My life has been evolving. My writing has evolved too. I know. Kejap sedap, kejap tak sedap. Yeah I can brag like it is nothing. I am that very yakin of myself. I can just give you the look and you would loathe me and don't want to give me a second turn. You would not want to see me in the eye if you pissed me off. Ah, brag again.
And if you have been following for the past few months, I would like to state here that I am not that awesome. I just exaggerate myself. See the blog header. Haha. I have been jobless since I graduated for my degree for a year before I continue my study and finished my MSc. Sometimes I took it as a blessing that He gave me so much and gave me lots of time to spend and manage with friends and families. Some other time, I get so stressed
I never landed on any real job in the eyes of the societies yet. Not according to the norm that goes along with my education and qualification. I was once a waitress for 10 days at a restaurant in Bangi because they fell short of workers that week so I offered to help. Ate for free and even able to bring back more food to the hostel at night. Dropped 3 kilogram in a week due to that. I was once a Tutti Frutti Uptown Avenue worker for more than 3 months and it was a great experience you know. To do all the cleaning, taking care of the other kids, do the closing, count the money, late snack with my friend at 1230am at a fast food restaurant, got to buy Dominos pizza next door at 50% all the time and so many more. Still dropped more kilogram though I eat like a tiger :)
This is way off topic as regard to the title. But anyhow, this is me. I blabber and talk gibberish at times, especially when I got tired. Almost all the time I think I am weird but that is okay right? I believe it is okay. It is hard to try to fit in when you don't fit. But really, as long as we stay kind and be good to people, it should be fine. It has to be. If this alone is not enough, I might as well just get drown and be helpless and self doubt myself and just die.
But, since I got a load of things to do and a lot more to accomplish, I don't want to die yet. Life is a continuous struggle. I want to live until I can say to myself,
"This is it. This is the life that I want. I can die now."
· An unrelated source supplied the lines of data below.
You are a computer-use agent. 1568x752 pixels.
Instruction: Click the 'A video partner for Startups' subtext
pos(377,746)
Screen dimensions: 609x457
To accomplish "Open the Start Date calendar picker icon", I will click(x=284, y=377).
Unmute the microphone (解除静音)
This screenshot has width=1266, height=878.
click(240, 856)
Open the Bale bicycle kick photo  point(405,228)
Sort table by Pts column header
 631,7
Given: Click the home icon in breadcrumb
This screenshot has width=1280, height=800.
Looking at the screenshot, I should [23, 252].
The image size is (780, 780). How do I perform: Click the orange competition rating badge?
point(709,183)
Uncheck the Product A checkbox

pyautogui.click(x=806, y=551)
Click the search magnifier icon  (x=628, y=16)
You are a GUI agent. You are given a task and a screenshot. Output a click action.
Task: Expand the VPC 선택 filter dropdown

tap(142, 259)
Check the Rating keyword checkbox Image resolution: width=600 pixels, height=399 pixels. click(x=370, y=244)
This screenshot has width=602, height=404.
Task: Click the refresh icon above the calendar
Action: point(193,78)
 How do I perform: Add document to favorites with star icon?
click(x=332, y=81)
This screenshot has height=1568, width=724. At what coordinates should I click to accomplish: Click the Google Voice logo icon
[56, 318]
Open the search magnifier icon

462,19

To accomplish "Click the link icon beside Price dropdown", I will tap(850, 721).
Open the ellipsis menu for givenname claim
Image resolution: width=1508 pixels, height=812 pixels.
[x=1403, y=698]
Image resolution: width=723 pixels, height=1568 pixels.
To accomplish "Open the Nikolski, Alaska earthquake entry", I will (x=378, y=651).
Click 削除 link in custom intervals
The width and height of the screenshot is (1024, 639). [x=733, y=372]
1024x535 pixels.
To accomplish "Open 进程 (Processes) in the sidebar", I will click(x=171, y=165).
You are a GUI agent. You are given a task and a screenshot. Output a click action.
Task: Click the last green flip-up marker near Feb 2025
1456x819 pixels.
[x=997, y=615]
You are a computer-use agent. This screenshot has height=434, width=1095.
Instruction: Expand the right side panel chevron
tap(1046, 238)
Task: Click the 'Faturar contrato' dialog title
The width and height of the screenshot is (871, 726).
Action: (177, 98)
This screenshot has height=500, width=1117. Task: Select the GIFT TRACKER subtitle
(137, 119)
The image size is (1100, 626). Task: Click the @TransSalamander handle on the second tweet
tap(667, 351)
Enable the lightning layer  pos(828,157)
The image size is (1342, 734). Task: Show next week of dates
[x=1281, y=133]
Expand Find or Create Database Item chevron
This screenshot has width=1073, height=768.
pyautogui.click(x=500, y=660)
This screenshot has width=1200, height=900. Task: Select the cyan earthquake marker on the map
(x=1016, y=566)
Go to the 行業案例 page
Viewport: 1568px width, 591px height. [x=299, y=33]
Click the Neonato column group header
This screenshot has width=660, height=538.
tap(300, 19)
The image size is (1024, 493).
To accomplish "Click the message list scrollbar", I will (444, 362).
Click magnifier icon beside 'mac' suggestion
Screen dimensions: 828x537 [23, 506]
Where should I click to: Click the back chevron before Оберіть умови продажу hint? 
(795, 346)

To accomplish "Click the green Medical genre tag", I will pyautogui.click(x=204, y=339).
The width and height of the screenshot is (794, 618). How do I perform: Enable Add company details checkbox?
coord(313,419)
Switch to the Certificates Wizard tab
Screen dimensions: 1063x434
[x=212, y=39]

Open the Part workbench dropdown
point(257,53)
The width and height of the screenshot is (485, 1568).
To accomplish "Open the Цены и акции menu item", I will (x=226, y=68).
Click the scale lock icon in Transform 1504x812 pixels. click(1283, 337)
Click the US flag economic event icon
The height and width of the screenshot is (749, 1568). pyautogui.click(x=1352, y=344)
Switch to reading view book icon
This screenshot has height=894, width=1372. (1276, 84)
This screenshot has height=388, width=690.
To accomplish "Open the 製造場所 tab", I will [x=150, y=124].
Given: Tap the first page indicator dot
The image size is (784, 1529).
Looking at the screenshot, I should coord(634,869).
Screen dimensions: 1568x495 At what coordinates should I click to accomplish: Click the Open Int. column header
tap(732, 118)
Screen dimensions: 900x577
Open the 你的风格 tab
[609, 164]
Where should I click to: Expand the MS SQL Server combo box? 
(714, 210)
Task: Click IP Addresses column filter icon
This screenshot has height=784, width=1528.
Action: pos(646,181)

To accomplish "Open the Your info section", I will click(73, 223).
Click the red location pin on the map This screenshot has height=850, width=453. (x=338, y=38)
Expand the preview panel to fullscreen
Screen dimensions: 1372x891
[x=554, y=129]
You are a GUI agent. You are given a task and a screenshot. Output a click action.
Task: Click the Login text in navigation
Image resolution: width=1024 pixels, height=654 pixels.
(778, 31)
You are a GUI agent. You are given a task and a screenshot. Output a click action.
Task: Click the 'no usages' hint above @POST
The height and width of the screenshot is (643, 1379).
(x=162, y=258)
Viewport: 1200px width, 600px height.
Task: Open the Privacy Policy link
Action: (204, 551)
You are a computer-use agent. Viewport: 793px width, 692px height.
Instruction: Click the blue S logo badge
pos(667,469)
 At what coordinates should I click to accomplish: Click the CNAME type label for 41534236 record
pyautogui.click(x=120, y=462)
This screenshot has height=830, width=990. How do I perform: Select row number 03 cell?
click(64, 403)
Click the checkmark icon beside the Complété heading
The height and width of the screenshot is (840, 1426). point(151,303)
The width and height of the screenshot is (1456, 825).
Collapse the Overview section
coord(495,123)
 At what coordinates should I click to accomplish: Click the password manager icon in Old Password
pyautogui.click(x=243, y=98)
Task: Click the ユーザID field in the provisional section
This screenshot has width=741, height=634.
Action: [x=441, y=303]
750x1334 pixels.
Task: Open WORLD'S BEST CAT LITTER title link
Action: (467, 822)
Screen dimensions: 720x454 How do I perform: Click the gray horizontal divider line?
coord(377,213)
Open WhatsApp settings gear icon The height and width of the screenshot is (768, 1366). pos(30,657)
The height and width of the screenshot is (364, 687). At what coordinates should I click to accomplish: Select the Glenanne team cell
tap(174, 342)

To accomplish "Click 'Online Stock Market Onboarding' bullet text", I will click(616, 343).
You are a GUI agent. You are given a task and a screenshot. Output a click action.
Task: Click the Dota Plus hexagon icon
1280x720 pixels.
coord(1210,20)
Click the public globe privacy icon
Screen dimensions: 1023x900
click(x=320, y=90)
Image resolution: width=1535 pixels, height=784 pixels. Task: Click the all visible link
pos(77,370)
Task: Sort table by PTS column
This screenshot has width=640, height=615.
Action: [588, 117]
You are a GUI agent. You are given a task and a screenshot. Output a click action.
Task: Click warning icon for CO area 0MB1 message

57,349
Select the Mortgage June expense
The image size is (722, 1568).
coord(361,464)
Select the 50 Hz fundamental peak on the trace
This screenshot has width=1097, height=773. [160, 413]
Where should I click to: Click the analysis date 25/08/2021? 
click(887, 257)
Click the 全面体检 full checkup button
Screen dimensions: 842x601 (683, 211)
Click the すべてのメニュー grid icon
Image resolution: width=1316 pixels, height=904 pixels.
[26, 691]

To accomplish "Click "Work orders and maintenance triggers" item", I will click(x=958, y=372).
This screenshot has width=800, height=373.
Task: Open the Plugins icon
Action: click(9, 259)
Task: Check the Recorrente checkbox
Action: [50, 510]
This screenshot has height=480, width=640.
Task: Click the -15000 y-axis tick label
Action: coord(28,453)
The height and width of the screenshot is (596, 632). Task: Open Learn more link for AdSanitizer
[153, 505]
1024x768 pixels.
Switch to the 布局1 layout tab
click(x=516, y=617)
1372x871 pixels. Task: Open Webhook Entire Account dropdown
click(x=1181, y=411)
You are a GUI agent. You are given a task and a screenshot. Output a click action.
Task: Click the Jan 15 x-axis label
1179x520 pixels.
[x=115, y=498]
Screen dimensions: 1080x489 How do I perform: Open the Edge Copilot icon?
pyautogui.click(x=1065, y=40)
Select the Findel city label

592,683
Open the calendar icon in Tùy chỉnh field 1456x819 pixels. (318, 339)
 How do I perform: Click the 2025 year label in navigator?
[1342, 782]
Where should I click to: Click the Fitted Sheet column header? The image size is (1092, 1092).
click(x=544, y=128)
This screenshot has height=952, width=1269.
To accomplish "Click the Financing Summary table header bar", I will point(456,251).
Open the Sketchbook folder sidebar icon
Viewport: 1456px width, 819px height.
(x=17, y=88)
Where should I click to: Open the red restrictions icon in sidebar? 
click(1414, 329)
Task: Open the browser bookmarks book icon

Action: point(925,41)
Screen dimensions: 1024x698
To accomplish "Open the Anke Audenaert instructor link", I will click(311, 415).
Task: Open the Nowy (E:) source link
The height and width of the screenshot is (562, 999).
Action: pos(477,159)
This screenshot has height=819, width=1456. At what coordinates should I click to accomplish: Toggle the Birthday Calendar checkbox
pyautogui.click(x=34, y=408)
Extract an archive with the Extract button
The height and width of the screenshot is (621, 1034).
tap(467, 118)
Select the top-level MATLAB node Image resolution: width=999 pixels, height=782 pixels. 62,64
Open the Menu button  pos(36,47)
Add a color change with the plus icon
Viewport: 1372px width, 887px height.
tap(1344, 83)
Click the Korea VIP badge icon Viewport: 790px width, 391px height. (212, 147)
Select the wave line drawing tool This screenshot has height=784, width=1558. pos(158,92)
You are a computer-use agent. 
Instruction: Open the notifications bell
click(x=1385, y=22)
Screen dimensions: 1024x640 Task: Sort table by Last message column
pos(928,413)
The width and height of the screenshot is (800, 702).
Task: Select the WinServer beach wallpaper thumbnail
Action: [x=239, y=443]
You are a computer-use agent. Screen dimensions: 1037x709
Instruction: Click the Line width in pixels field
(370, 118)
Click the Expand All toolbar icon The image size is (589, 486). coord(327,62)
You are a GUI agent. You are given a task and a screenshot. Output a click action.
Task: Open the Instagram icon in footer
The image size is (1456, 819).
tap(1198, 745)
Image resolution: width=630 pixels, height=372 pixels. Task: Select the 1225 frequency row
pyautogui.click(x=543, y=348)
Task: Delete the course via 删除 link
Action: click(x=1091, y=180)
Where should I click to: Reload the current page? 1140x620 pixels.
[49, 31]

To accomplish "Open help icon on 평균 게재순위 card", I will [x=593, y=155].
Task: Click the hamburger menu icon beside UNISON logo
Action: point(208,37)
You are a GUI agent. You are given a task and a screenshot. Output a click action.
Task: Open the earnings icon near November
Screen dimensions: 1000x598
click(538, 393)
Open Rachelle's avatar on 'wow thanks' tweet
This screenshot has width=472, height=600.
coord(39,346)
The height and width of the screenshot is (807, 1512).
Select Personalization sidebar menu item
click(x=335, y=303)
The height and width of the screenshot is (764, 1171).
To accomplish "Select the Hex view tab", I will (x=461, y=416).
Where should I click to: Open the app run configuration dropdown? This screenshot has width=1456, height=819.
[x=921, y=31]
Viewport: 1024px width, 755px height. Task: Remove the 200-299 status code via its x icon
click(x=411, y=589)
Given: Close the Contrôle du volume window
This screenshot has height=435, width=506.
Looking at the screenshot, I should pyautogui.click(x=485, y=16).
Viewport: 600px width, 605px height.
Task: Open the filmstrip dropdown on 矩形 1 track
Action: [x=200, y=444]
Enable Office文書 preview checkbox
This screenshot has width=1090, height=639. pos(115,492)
I am not pretty you know. But I would like to see myself as someone with pretty heart. The kind of people you don't want to let go. The kind of people you don't leave behind. So everybody, please stay. If you are a kind person lah. Those with busuk hati please go. I had my own busuk hati moment with carutan I don't need yours to add.
Brag. Yeah I brag to myself all the time. Happy 10 years of blogging Pisey.